- _Entries shown_
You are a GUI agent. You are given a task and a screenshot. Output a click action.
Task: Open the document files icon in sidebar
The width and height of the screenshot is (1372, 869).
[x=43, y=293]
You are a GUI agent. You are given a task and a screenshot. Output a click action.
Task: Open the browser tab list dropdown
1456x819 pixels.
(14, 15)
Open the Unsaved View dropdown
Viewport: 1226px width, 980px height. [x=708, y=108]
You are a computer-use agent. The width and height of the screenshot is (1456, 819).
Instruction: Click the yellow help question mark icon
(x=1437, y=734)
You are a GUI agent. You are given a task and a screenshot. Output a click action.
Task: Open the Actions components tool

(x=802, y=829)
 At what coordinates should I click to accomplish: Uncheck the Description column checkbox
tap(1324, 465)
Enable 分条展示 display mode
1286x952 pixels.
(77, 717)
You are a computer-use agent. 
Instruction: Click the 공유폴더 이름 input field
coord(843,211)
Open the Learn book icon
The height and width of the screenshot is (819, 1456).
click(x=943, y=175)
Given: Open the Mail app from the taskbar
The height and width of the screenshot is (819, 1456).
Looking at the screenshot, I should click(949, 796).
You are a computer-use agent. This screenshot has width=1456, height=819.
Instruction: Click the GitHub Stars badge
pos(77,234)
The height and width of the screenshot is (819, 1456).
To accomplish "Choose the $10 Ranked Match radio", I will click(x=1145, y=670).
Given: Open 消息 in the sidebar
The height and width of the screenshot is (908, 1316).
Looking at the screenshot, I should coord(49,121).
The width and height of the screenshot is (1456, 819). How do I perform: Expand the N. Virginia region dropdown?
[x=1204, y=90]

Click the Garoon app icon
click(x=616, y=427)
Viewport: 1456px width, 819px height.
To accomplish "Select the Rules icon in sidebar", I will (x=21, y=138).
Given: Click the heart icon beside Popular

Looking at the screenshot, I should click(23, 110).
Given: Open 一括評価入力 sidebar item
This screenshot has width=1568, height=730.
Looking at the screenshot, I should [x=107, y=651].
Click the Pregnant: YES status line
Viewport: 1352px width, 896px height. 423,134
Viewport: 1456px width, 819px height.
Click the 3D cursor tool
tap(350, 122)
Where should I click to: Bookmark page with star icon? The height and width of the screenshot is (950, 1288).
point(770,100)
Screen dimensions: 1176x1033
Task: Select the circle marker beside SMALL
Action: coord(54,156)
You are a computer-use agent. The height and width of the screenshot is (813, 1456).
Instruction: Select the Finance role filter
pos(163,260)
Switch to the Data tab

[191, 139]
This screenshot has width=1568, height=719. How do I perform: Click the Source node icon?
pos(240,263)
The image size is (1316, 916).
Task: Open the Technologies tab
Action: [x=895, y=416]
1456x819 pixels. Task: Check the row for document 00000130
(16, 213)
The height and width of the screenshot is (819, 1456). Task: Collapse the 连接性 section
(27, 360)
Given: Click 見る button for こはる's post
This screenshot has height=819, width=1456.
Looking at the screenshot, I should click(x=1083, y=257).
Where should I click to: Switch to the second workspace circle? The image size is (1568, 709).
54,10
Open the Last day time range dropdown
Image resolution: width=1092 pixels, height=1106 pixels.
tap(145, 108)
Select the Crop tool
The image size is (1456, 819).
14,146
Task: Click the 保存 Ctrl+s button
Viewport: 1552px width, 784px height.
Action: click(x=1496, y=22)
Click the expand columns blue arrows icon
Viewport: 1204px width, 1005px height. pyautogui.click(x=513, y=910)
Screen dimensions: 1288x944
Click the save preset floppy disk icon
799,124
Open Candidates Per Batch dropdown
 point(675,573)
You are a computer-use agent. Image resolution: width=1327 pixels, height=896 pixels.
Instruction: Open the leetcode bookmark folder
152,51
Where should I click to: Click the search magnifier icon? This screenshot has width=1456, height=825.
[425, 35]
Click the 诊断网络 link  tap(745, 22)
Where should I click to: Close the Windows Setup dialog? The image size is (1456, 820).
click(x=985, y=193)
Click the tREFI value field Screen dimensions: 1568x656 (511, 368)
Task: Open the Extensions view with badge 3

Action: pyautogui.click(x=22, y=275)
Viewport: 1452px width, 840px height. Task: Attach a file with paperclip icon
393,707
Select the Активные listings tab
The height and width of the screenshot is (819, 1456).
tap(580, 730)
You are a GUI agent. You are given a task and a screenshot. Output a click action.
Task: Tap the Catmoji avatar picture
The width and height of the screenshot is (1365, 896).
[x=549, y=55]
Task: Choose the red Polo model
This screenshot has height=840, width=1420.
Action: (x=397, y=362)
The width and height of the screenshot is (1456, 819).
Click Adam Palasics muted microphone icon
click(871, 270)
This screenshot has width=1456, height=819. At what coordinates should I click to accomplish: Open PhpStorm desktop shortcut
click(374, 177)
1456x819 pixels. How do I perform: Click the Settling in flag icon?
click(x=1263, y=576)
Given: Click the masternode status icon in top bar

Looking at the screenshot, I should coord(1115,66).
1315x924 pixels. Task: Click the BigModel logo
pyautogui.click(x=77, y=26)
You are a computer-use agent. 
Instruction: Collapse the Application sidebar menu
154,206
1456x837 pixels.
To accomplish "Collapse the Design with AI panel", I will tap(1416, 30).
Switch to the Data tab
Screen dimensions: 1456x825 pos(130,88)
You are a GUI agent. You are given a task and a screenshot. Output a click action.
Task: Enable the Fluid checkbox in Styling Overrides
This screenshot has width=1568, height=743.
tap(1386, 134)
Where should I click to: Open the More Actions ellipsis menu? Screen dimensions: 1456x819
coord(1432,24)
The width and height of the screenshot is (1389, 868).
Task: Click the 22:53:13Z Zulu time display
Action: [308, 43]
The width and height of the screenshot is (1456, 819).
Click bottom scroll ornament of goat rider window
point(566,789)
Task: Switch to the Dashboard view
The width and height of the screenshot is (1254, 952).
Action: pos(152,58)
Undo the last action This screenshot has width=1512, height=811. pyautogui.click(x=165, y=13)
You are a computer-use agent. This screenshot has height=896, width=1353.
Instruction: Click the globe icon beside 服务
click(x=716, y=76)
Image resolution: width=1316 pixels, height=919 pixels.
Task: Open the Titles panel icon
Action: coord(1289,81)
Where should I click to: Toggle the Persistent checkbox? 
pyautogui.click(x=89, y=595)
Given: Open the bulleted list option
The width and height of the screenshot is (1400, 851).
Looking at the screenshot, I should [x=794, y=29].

- _Your goal_
Only an exact reproduction of the lines from the one with "has height=896, width=1353." to the end of the listing is expected.

- _Task solution_
You are a computer-use agent. This screenshot has height=896, width=1353.
Instruction: Click the globe icon beside 服务
click(x=716, y=76)
Image resolution: width=1316 pixels, height=919 pixels.
Task: Open the Titles panel icon
Action: coord(1289,81)
Where should I click to: Toggle the Persistent checkbox? 
pyautogui.click(x=89, y=595)
Given: Open the bulleted list option
The width and height of the screenshot is (1400, 851).
Looking at the screenshot, I should [x=794, y=29].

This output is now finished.